EXTRACT PROVIDED ▸
Begin

I'll keep it in mind. Material isn't really a high cost factor, its more the time it takes to set up each process and manually complete.


----------



## JuiceMan88 (Jun 13, 2012)

That looks very nice!


----------



## nittanylion64 (Oct 3, 2007)

The detail is amazing. Great job! Doing it all manually--wow, just wow.


----------



## Bushwacker (Dec 23, 2017)

I think he's using a old Bridgeport or something when he said manually, not with cad 

Sent from my HTC One_M8 using Tapatalk


----------



## soundboy (Jun 19, 2009)

Next project, make the whole front in aluminum with glass front. 


Like the XES-Z50 unit


----------



## bbfoto (Aug 28, 2005)

soundboy said:


> Next project, make the whole front in aluminum with glass front.
> 
> Like the XES-Z50 unit


Haha. Actually, that might not be too difficult _IF_ he had a 3D Scanner and CNC.   I guess that the glass would have to be molded though with "Gorilla Glass" or something similar.

Ultimately, I'd like to see Sony create a new HU while keeping the sleek, clean, & minimalistic design of the CDX-C910's faceplate, but with modern, updated, high-quality parts and features in the chassis.

And the front volume dial would be a "rotary commander" type...i.e. rotate for simple volume control, but click (quick push & long-press) to switch to subwoofer volume mode + change some other often used menu settings, etc.

And Sony's front panel HU displays have always been really difficult to see in daylight, so it would be awesome to have a bright, colorful, & saturated Hi-Res SuperAMOLED display on the front of this unit. Now that's something I personally would buy.


----------

End

DATASET CONTENT ▸
Begin

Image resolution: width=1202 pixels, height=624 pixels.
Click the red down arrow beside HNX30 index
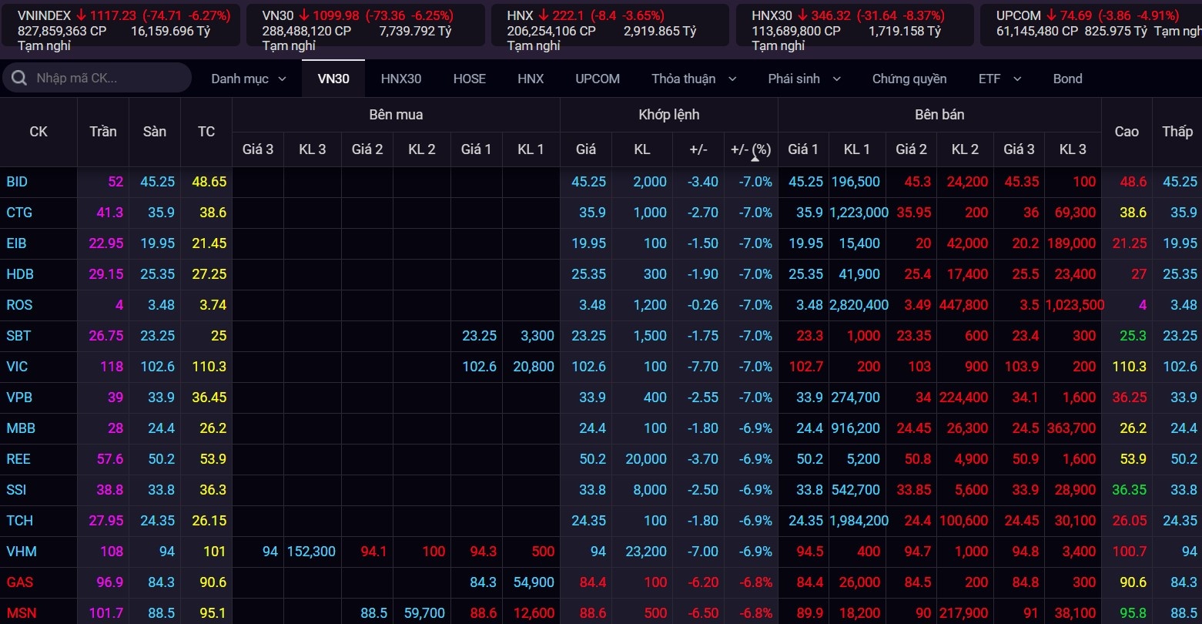(802, 15)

End

WHAT YOU NEED TO DO ▸
1 - In the forum thread, whose faceplate design does bbfoto want Sony to keep for a new head unit?
2 - From the forum thread, write out the passage starting at "I'll keep it" and ending at "looks very nice!", with "expense" put in place of "cost".

WORKED ANSWERS ▸
1 - The CDX-C910's faceplate.

2 -
I'll keep it in mind. Material isn't really a high expense factor, its more the time it takes to set up each process and manually complete.


----------



## JuiceMan88 (Jun 13, 2012)

That looks very nice!